### REQUIREMENT
Exactly the lines from the start of the data below through the line containing "[Follow us on YouTube] (315, 2533)" must be returned, and no others.

Segment Open

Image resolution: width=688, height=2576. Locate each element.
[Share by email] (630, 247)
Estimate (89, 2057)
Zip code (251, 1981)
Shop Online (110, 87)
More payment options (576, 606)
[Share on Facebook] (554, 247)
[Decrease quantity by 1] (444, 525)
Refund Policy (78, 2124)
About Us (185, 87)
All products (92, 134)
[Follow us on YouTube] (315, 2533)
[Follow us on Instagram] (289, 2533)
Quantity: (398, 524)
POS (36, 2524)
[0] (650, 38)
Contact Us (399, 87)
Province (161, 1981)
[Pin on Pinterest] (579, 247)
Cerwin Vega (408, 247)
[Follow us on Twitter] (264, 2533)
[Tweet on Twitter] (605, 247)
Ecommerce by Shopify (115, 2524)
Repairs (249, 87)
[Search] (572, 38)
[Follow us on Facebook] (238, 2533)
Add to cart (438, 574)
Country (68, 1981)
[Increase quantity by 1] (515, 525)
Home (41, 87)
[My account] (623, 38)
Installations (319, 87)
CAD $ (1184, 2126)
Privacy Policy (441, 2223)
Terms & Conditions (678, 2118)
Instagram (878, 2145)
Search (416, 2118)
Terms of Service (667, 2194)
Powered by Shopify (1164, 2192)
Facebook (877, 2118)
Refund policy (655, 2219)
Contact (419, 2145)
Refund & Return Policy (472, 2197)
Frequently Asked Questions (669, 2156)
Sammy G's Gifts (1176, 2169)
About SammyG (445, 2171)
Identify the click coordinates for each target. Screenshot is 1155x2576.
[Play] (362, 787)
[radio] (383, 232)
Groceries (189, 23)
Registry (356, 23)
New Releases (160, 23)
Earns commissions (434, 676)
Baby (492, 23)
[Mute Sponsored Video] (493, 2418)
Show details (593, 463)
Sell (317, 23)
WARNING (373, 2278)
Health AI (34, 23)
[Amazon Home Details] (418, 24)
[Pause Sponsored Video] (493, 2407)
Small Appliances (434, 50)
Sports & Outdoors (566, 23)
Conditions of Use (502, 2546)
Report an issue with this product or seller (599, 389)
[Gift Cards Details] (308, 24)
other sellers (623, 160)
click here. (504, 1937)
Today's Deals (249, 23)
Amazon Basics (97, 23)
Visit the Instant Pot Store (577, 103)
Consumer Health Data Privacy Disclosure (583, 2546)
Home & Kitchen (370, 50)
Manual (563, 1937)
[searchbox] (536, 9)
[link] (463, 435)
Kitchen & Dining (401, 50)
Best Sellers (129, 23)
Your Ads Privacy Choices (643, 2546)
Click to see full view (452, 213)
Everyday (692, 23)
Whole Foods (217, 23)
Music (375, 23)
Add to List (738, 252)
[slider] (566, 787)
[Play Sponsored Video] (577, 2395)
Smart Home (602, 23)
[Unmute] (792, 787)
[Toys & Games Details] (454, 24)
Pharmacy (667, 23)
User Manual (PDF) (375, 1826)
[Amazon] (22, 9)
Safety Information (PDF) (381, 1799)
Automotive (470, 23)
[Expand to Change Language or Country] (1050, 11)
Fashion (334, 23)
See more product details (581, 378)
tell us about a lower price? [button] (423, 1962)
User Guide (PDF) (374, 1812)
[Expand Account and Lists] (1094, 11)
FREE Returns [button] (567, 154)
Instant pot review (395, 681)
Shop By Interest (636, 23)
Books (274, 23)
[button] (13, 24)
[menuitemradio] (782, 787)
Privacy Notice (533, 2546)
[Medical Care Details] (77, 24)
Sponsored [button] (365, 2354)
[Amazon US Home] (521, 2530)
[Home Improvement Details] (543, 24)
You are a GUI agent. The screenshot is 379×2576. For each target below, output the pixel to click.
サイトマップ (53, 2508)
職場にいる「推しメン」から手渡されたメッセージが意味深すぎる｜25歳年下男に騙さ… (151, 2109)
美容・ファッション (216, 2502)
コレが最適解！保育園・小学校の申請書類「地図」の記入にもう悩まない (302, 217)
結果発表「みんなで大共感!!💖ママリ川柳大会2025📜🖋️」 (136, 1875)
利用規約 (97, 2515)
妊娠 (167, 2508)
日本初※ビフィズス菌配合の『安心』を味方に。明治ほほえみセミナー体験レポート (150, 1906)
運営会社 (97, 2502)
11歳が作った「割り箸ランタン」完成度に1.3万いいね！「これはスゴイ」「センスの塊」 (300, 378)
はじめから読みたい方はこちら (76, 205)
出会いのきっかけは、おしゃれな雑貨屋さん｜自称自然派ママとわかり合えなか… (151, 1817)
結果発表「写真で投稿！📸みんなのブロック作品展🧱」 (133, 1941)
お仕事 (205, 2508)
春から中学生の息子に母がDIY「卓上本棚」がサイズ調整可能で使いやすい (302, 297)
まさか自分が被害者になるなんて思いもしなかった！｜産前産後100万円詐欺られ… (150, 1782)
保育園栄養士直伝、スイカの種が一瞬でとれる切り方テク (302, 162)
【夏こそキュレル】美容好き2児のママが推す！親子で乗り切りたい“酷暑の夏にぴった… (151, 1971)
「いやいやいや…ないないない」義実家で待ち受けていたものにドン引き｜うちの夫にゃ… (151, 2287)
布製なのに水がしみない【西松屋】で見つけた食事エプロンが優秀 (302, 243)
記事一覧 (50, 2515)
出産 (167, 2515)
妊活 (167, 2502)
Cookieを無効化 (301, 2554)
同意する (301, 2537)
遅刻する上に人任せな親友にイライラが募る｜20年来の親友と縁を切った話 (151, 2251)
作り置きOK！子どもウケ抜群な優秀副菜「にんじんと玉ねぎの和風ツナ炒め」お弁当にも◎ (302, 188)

Segment Closed

### EXERCISE ANSWER
Image resolution: width=688, height=2576. Locate each element.
[Share by email] (630, 247)
Estimate (89, 2057)
Zip code (251, 1981)
Shop Online (110, 87)
More payment options (576, 606)
[Share on Facebook] (554, 247)
[Decrease quantity by 1] (444, 525)
Refund Policy (78, 2124)
About Us (185, 87)
All products (92, 134)
[Follow us on YouTube] (315, 2533)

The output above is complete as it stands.